RT’s promotion of conspiracy theories is certainly a deliberate strategy, but it does not stand alone–it is consistent with RT’s wider international media environment, which it learned in part from the closeness of populist right-wing media outlets. It is important not to forget that conspiracy theories are a particular way of looking at the world that has often proved popular throughout history. This worldview focuses on the power differential between the elite and the common people, so it is easy to prioritize the important issues of the day in any area. In the case of RT, there is usually no need to invent conspiracy theories as there are plenty of them already circulating all over the world’s media. RT is particularly adept at tailoring it to its own purposes – tapping into public opinion, fear and anxiety in ways that fit the Kremlin’s preferred narrative of the international order.
Given the success of Russian media operations outside the West, what recommendations would you make to combat Russian influence in these regions?
One of the biggest difficulties in resisting Russian influence outside the West is the way in which it has been constructed in Soviet history to present itself as an opposition to Western (neo-) imperialism. In fact, Russia’s approach to international relations is very imperial in nature, and it would be wise to do more in this regard. In the case of the war in Ukraine, for example, Russia likes to pretend that it is a proxy conflict where Russia defends its interests against the Western shilling supported by NATO. But, Ukraine is an independent country with a proud history of resisting Russian imperialism – post-colonial countries have more in common with Russia.

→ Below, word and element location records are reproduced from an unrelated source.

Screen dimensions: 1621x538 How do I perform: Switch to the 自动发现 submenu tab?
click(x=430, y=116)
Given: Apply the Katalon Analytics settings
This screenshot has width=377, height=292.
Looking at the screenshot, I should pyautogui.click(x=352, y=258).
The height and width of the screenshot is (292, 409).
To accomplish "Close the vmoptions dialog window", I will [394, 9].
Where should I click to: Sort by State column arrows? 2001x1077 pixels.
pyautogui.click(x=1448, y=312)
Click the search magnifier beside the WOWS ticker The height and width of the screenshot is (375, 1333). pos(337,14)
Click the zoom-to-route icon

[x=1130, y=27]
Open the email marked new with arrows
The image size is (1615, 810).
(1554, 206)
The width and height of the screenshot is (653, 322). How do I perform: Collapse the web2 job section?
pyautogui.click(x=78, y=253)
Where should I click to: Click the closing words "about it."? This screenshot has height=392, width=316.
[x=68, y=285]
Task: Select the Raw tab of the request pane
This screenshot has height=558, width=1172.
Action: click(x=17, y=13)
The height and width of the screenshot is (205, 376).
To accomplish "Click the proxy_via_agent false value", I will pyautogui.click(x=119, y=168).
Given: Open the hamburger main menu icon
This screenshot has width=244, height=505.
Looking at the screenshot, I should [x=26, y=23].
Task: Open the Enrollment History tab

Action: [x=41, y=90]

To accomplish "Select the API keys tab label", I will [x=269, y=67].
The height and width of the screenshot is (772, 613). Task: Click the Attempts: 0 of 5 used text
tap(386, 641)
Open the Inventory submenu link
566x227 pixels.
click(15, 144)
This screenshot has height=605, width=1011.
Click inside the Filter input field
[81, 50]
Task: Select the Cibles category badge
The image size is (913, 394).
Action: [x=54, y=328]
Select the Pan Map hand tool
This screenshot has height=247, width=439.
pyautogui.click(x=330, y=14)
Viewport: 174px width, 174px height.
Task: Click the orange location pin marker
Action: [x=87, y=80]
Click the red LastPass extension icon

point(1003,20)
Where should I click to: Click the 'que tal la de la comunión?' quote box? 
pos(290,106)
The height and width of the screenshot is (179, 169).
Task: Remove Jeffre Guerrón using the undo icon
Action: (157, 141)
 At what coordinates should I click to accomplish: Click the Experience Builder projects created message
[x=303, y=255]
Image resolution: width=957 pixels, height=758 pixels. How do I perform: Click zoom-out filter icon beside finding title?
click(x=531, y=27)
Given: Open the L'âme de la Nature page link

This is an important similarity to emphasize.
How do you see the role of public service broadcasters emerging over the next decade, especially in light of increasing media fragmentation, digital influencers, and growing distrust of mainstream media?
For me, public service broadcasters have never been more important, even though their position is under attack more than ever. At one time, they could rely on their reputation to cultivate a base of public trust, and to some extent that remains true of important news stories – for example, when it comes to COVID-19, many people turn to the BBC as trustworthy. source of information where there is a lot of speculation and false reporting going on. But at the same time, reliance on so-called ‘legacy media’ has long declined, and some people lump public service broadcasters into that category. Reaching out to these people is not just about providing reliable information. It’s about providing reliable information about things that matter to them. People shift their attention elsewhere when they feel unseen or unheard. Therefore, in the next decade, it will be important for public service broadcasters to present topics that concern their audience, on their own terms – without the terms of debate dictated by the mainstream media. If they can do this, they will be in a strong position to provide the broad educational content that is key to the mission of public service broadcasters.
What is the most important piece of advice you would give to young International Relations scholars?
Set your horizons as wide as possible! Pretty much everything is international relations in one way or another, so you should never limit your research topics based on what academic guards think are appropriate disciplinary topics. Go down those rabbit holes, and use the IR skills you’ve learned to get through them. I would say this is the best advice for life in general!